### WORK ITEM
Produce an exact copy of all the records.

===== GIVEN ENTRIES

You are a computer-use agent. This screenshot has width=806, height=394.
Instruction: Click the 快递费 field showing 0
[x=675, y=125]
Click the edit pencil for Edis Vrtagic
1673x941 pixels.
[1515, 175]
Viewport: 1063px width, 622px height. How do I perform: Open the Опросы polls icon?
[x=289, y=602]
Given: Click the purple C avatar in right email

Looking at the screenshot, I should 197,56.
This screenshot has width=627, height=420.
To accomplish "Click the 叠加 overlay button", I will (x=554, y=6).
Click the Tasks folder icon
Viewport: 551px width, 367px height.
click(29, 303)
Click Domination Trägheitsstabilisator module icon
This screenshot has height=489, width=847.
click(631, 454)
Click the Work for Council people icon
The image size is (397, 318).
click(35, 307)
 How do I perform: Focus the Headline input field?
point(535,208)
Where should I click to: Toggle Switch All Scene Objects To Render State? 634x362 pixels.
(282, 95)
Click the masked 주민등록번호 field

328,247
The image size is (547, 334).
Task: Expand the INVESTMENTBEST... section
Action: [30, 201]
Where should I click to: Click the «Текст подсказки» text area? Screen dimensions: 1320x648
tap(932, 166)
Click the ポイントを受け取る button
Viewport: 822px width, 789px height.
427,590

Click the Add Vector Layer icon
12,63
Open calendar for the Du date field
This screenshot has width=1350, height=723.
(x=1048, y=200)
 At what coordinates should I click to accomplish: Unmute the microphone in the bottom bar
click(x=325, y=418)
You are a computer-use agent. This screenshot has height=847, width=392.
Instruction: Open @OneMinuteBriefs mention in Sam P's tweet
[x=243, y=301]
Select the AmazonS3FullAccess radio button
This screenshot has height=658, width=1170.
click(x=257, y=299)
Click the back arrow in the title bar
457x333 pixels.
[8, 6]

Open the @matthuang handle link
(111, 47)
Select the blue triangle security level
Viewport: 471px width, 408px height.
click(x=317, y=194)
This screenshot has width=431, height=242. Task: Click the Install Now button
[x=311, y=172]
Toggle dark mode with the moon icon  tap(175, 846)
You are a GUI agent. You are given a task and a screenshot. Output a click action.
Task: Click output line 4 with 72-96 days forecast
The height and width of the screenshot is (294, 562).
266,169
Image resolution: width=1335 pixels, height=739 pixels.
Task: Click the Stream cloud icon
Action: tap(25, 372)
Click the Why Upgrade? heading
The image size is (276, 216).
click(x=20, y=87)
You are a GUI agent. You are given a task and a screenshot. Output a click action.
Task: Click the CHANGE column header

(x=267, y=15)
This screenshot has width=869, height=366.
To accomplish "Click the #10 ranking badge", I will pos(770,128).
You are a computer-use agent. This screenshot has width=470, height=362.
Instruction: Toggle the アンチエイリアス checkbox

==========

### RESULT FOR THIS EXERCISE
You are a computer-use agent. This screenshot has width=806, height=394.
Instruction: Click the 快递费 field showing 0
[x=675, y=125]
Click the edit pencil for Edis Vrtagic
1673x941 pixels.
[1515, 175]
Viewport: 1063px width, 622px height. How do I perform: Open the Опросы polls icon?
[x=289, y=602]
Given: Click the purple C avatar in right email

Looking at the screenshot, I should 197,56.
This screenshot has width=627, height=420.
To accomplish "Click the 叠加 overlay button", I will (x=554, y=6).
Click the Tasks folder icon
Viewport: 551px width, 367px height.
click(29, 303)
Click Domination Trägheitsstabilisator module icon
This screenshot has height=489, width=847.
click(631, 454)
Click the Work for Council people icon
The image size is (397, 318).
click(35, 307)
 How do I perform: Focus the Headline input field?
point(535,208)
Where should I click to: Toggle Switch All Scene Objects To Render State? 634x362 pixels.
(282, 95)
Click the masked 주민등록번호 field

328,247
The image size is (547, 334).
Task: Expand the INVESTMENTBEST... section
Action: [30, 201]
Where should I click to: Click the «Текст подсказки» text area? Screen dimensions: 1320x648
tap(932, 166)
Click the ポイントを受け取る button
Viewport: 822px width, 789px height.
427,590

Click the Add Vector Layer icon
12,63
Open calendar for the Du date field
This screenshot has width=1350, height=723.
(x=1048, y=200)
 At what coordinates should I click to accomplish: Unmute the microphone in the bottom bar
click(x=325, y=418)
You are a computer-use agent. This screenshot has height=847, width=392.
Instruction: Open @OneMinuteBriefs mention in Sam P's tweet
[x=243, y=301]
Select the AmazonS3FullAccess radio button
This screenshot has height=658, width=1170.
click(x=257, y=299)
Click the back arrow in the title bar
457x333 pixels.
[8, 6]

Open the @matthuang handle link
(111, 47)
Select the blue triangle security level
Viewport: 471px width, 408px height.
click(x=317, y=194)
This screenshot has width=431, height=242. Task: Click the Install Now button
[x=311, y=172]
Toggle dark mode with the moon icon  tap(175, 846)
You are a GUI agent. You are given a task and a screenshot. Output a click action.
Task: Click output line 4 with 72-96 days forecast
The height and width of the screenshot is (294, 562).
266,169
Image resolution: width=1335 pixels, height=739 pixels.
Task: Click the Stream cloud icon
Action: tap(25, 372)
Click the Why Upgrade? heading
The image size is (276, 216).
click(x=20, y=87)
You are a GUI agent. You are given a task and a screenshot. Output a click action.
Task: Click the CHANGE column header

(x=267, y=15)
This screenshot has width=869, height=366.
To accomplish "Click the #10 ranking badge", I will pos(770,128).
You are a computer-use agent. This screenshot has width=470, height=362.
Instruction: Toggle the アンチエイリアス checkbox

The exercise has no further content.